The primary endpoint was time to treatment failure (TTF), defined as time from randomization to local recurrence, progression, distant spread, or death, assessed by independent review per RECIST v1.1. Secondary endpoints included overall survival (OS) and safety assessments.
Key Findings
Out of 489 patients treated with induction therapy, 201 met criteria for randomization: 101 to surgery plus continued atezo/bev and 100 to continued atezo/bev alone. After a median follow-up of 18.4 months, the median TTF was significantly longer in the resection arm at 20.4 months versus 11.8 months in the continued therapy arm (HR 0.60; 95% CI 0.39–0.91; P=0.015). This represents a 40% reduction in the risk of treatment failure with surgery.
There was a trend toward improved OS in the resection group (HR 0.67; 95% CI 0.35–1.29), but these data are immature due to limited events (15 vs 23 deaths). Safety profile showed grade ≥3 atezo/bev–related adverse events in 27.7% of surgical patients versus 21.0% of those on systemic therapy alone. Surgical complications of grade ≥3 occurred in 21.7% of resected patients, indicating acceptable but notable perioperative risks.
Expert Commentary
These interim results address an important clinical question regarding the integration of surgery in advanced HCC management post systemic therapy response. Dr. Hui-Chuan Sun and collaborators highlight the emerging utility of liver resection in patients achieving disease stability with atezo/bev. The significant prolongation of TTF supports that surgical tumor removal can consolidate local disease control. Although OS improvement was not statistically confirmed at this interim, longer follow-up may clarify survival benefit.
This approach demonstrates biological plausibility: immune checkpoint inhibition combined with antiangiogenic therapy may downstage tumors and micrometastases, thus optimizing conditions for successful resection. However, patient selection is critical, as the study excluded those with extrahepatic metastases or progression after induction. The surgical complication rate warrants careful perioperative management and underscores the need for experienced multidisciplinary teams.

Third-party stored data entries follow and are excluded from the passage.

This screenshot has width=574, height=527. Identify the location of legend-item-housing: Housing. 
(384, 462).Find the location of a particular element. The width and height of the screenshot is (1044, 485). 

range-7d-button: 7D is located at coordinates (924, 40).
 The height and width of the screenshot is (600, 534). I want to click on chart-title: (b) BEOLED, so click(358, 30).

Limitations include the open-label design and immaturity of survival outcomes. Generalizability may depend on access to specialized surgical expertise and experience with immunotherapy combinations.
Conclusion
The TALENTop study interim findings provide compelling evidence that surgical resection after initial atezolizumab plus bevacizumab induction therapy significantly extends time to treatment failure in well-selected patients with locally advanced HCC without extrahepatic spread. This multimodal strategy offers a clinically meaningful improvement over continued systemic therapy alone and may represent a paradigm shift in managing advanced HCC. Longer-term outcomes including overall survival and quality of life assessments are awaited to confirm and refine the role of surgery in this setting.
Funding and Clinical Trials Registration
The TALENTop trial is supported as a multicenter investigator-initiated study; specific funding details were not disclosed in the interim report. The study is registered on ClinicalTrials.gov under identifier NCT04649489.
References
- European Society for Medical Oncology (ESMO) Congress 2025; October 17-21, 2025. Abstract #1469MO.
- Finn RS, Qin S, Ikeda M, et al. Atezolizumab plus Bevacizumab in Unresectable Hepatocellular Carcinoma. N Engl J Med. 2020;382(20):1894-1905.
- Kudo M. Optimizing treatment options for advanced hepatocellular carcinoma. World J Gastroenterol. 2018;24(30):3413-3425.